Beberapa hari ini aku sering merasakan
keanehan. Keanehan yang muncul dari pikiranku sendiri. Aku merasa seperti ada
batu kerikil yang mengganjal di tempurung kepalaku.
“Ente,
Man. Inilah akibatnya!” Mamat yang sedari tadi mengetik, melirik ke arahku. Aku
membalas lirikannya dengan tatapan malas.
“Bukankah
dulu saya pernah bilang ke Ente. Jangan pernah mencintai secara berlebihan! Tapi,
cintai hanya sekedar saja,” Mamat kembali menatap laptop. Jemarinya menari-nari
lagi. “Cinta Ente ini terlalu tinggi, Man.
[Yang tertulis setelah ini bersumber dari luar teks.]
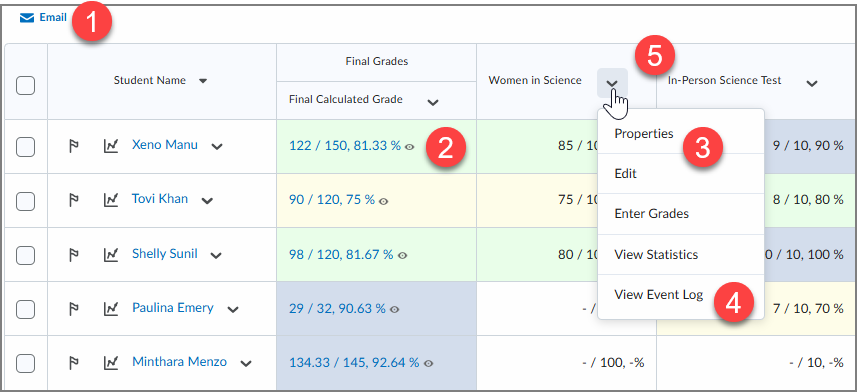Screen dimensions: 857x392
Task: Choose Enter Grades from the context menu
Action: [651, 214]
Lebih tinggi dari gedung pencakar
langit sekalipun. Bahkan, kalaupun semua gedung pencakar langit di negeri ini
digabungkan, semua itu tetap masih kalah tinggi oleh cintamu.”
Aku
berhenti mencoret-coret kertas. Perhatianku kini tersedot oleh kalimat yang
keluar dari mulut Mamat.
“Bukankah
nikmatnya es krim akan hilang saat Ente menyantapnya tiga baskom sekaligus? Bukankah
Ente malah akan sakit jika berolahraga seharian penuh? Segala sesuatu itu ada
takarannya, Man.”
Suara
kecil hentakan ujung jemari Mamat terdengar berirama. Suara lembut itu seperti
hendak meninabobokan tumpukan buku yang sudah mulai menguap.